**RAW DATA**
:::

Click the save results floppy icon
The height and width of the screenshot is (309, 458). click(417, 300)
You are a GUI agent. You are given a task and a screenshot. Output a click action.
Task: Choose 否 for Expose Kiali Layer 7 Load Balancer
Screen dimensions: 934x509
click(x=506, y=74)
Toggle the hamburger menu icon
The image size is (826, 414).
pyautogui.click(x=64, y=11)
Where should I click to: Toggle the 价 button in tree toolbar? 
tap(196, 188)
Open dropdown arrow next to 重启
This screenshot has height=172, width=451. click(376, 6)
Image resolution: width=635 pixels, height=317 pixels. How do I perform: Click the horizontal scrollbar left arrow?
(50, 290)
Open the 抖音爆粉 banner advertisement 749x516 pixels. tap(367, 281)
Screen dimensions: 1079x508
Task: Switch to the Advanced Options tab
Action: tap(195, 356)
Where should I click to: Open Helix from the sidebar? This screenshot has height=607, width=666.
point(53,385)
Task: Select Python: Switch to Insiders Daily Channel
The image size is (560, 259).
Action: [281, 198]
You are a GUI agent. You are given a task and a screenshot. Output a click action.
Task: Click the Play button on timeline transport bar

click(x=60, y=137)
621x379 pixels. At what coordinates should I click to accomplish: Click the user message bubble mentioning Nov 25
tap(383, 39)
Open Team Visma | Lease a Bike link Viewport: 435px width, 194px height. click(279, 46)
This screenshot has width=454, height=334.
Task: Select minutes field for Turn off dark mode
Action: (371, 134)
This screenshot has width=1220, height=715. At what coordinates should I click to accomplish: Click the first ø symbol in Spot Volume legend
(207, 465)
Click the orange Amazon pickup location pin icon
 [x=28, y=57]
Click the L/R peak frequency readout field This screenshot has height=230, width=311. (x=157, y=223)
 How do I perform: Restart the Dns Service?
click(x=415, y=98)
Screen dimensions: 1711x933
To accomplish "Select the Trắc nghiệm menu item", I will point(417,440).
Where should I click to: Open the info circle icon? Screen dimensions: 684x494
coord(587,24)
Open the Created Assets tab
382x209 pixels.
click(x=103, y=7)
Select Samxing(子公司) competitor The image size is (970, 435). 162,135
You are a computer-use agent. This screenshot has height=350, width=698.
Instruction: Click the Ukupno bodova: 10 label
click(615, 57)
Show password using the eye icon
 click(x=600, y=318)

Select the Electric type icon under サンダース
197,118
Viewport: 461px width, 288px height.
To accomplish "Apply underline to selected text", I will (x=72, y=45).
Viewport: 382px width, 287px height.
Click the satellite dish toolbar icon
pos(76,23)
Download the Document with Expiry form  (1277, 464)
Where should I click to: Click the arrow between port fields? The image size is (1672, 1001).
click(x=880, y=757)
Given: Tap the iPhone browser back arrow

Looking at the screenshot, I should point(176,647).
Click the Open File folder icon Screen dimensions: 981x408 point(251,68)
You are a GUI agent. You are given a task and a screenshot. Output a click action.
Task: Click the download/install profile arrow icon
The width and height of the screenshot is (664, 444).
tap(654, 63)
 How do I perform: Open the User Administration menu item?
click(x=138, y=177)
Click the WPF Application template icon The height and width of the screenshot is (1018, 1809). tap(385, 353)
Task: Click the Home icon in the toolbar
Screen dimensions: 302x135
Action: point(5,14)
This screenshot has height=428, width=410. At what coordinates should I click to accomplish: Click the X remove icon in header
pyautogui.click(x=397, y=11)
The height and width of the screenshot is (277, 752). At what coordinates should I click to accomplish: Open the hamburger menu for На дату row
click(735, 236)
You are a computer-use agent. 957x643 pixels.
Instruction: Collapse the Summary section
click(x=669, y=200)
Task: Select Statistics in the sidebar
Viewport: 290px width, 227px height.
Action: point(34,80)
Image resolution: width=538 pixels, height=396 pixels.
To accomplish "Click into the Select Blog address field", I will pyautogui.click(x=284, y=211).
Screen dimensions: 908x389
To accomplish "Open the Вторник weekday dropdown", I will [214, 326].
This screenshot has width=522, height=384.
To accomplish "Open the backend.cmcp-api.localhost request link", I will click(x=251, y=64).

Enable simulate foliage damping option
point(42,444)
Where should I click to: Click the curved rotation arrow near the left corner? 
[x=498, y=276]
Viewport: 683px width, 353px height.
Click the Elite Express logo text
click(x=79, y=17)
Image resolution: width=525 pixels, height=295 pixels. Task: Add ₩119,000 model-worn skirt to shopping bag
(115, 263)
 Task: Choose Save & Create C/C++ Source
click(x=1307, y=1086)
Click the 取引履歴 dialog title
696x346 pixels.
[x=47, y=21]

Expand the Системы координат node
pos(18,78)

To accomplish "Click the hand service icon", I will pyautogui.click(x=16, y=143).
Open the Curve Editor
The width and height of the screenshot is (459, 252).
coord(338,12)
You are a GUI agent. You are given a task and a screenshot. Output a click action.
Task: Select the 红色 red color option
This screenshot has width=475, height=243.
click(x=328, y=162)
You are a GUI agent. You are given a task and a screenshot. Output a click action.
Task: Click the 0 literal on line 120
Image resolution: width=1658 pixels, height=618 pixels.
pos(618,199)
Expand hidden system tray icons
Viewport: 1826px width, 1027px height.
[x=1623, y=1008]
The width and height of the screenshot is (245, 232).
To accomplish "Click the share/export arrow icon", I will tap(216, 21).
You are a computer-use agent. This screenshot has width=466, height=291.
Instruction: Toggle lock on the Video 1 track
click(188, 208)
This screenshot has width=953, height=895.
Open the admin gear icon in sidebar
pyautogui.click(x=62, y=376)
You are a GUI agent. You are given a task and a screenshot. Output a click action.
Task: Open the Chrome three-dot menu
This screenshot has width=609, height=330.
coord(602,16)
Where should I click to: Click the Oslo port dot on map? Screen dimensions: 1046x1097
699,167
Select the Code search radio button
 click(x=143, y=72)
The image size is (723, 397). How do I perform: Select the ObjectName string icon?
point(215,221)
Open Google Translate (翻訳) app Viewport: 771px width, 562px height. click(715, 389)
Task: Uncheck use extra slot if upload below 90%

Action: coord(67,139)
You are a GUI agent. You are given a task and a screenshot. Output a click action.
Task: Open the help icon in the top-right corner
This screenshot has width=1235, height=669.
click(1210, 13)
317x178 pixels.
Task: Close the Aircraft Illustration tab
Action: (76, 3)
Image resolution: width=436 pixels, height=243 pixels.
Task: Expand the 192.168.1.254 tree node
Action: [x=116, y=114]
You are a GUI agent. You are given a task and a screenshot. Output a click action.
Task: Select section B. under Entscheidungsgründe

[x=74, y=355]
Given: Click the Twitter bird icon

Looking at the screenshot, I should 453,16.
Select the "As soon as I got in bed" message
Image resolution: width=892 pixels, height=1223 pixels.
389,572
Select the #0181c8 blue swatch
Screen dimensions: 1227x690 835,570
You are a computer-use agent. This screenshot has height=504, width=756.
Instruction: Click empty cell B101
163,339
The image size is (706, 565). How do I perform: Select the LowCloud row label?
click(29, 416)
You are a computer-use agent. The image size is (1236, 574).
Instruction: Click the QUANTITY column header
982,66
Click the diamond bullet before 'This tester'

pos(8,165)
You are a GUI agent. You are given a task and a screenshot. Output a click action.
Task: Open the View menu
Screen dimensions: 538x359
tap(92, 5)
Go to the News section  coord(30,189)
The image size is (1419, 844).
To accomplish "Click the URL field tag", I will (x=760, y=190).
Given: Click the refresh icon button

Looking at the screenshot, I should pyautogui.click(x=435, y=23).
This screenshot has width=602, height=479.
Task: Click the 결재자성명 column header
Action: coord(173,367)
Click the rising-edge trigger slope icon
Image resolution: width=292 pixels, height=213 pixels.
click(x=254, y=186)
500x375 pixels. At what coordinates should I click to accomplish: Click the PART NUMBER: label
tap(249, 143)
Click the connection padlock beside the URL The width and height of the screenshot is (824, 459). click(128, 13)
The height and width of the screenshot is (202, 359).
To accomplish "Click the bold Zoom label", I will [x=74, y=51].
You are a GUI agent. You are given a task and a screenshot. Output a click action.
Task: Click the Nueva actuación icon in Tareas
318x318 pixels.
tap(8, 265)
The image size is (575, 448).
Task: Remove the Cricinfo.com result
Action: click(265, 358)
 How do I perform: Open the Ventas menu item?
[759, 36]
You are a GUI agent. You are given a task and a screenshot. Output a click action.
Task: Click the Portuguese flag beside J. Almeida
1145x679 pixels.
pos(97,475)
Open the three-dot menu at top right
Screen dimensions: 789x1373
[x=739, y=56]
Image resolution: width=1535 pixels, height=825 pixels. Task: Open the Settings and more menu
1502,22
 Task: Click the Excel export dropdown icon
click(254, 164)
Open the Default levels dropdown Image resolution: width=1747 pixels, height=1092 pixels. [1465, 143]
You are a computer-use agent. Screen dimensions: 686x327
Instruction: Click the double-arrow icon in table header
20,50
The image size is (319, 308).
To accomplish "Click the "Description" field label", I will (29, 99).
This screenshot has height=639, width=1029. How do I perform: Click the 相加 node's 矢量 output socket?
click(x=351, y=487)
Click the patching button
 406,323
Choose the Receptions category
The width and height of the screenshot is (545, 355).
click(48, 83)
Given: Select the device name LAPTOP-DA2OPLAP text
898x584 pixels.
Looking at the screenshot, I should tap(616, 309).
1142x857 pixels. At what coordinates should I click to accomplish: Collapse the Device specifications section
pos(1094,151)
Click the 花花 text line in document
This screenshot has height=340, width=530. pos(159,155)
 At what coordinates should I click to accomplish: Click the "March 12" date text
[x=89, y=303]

:::

**PROBLEM TO WORK ON**
Rewrite the part of the records that opens with the line containing "Screen dimensions: 908x389" and closes with the line containing "will tap(216, 21).", replacing "foliage" with "canopy" and leaving everything else unchanged.

**FINISHED EXERCISE**
Screen dimensions: 908x389
To accomplish "Open the Вторник weekday dropdown", I will [214, 326].
This screenshot has width=522, height=384.
To accomplish "Open the backend.cmcp-api.localhost request link", I will click(x=251, y=64).

Enable simulate canopy damping option
point(42,444)
Where should I click to: Click the curved rotation arrow near the left corner? 
[x=498, y=276]
Viewport: 683px width, 353px height.
Click the Elite Express logo text
click(x=79, y=17)
Image resolution: width=525 pixels, height=295 pixels. Task: Add ₩119,000 model-worn skirt to shopping bag
(115, 263)
 Task: Choose Save & Create C/C++ Source
click(x=1307, y=1086)
Click the 取引履歴 dialog title
696x346 pixels.
[x=47, y=21]

Expand the Системы координат node
pos(18,78)

To accomplish "Click the hand service icon", I will pyautogui.click(x=16, y=143).
Open the Curve Editor
The width and height of the screenshot is (459, 252).
coord(338,12)
You are a GUI agent. You are given a task and a screenshot. Output a click action.
Task: Select the 红色 red color option
This screenshot has width=475, height=243.
click(x=328, y=162)
You are a GUI agent. You are given a task and a screenshot. Output a click action.
Task: Click the 0 literal on line 120
Image resolution: width=1658 pixels, height=618 pixels.
pos(618,199)
Expand hidden system tray icons
Viewport: 1826px width, 1027px height.
[x=1623, y=1008]
The width and height of the screenshot is (245, 232).
To accomplish "Click the share/export arrow icon", I will tap(216, 21).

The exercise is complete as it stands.